→ Objective A: According to the text on goose eggs, what is the best choice when large quantities of eggs are required?
→ Objective B: Decide whether each statement agrees with the text on goose eggs, giving yes or no and quoting the deciding words. (i) Grazing geese need a color enhancer in their diet to produce orange yolks. (ii) Birds that feed on vegetation produce eggs with higher levels of polyunsaturated fatty acids. (iii) The Roman and Chinese breeds lay larger eggs.

The noisiest birds are the best alarm, and this would be the Chinese and the African. But the most effective physical deterrent is perhaps a flock of white commercial geese.

Geese for Goose Eggs

Eggs for Eating

If large quantities of eggs are required, a utility strain of the Roman or Chinese breed is best, although the eggs of these small breeds are also smaller.

The yolk colour of the eggs from geese that graze is always a rich orange, and it is quite unnecessary to give a colour enhancer (seeChapter 16) in the diet. This is because the carotenoids lutein and zeaxanthin are obtained primarily from dark green, leafy vegetables, and these are responsible for making the yolk a deep orange colour. These substances are also thought to help prevent age-related vision loss. In addition, contrary to the fear that cholesterol in eggs was bad for human health, carotenoids also appear to inhibit the development of atherosclerosis by lowering the rate of arterial thickening. Furthermore the more natural the goose diet, the better the food quality of the egg. Thus poultry fed mostly grain produce egg yolks rich in saturated and mono-unsaturated fatty acids, whereas birds which feed on vegetation produce eggs with higher levels of polyunsaturated fatty acids.

→ Supplied information:
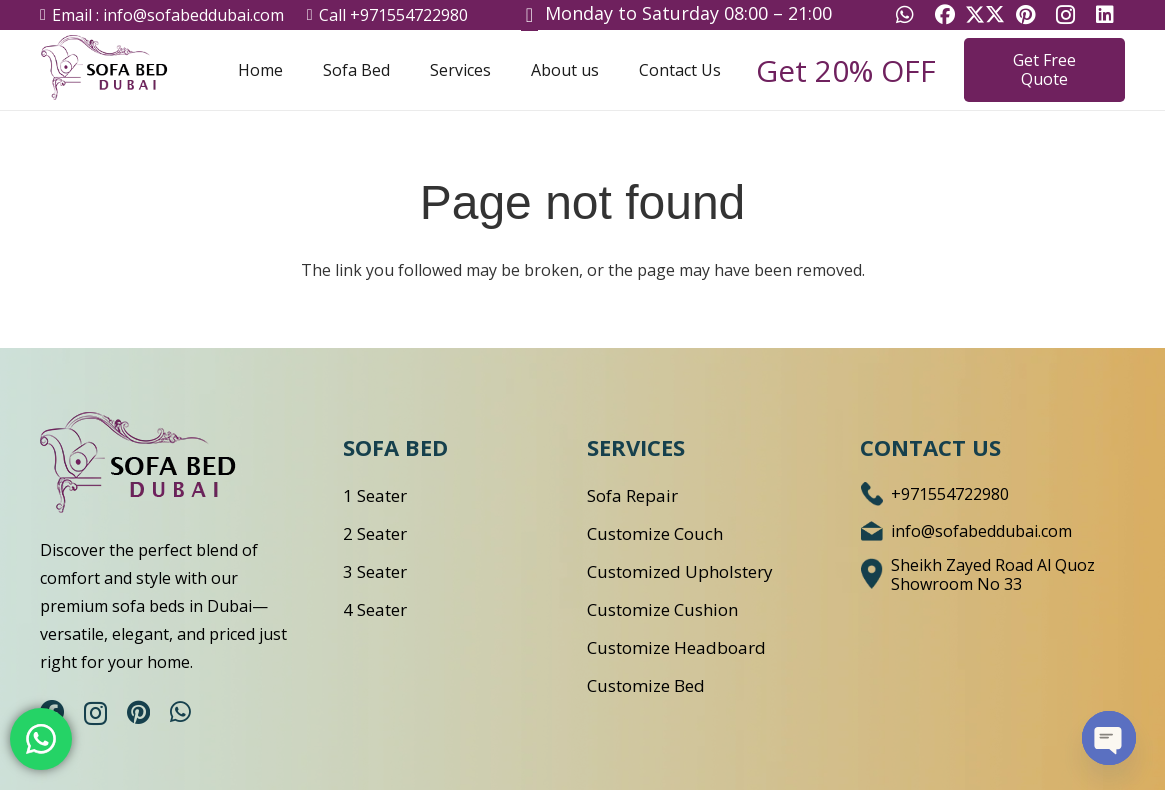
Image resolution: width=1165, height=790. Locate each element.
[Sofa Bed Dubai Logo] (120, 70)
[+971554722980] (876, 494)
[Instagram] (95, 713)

→ Exercise output A: A utility strain of the Roman or Chinese breed.

→ Exercise output B:
(i) No: "it is quite unnecessary to give a colour enhancer"
(ii) Yes: "birds which feed on vegetation produce eggs with higher levels of polyunsaturated fatty acids"
(iii) No: "the eggs of these small breeds are also smaller"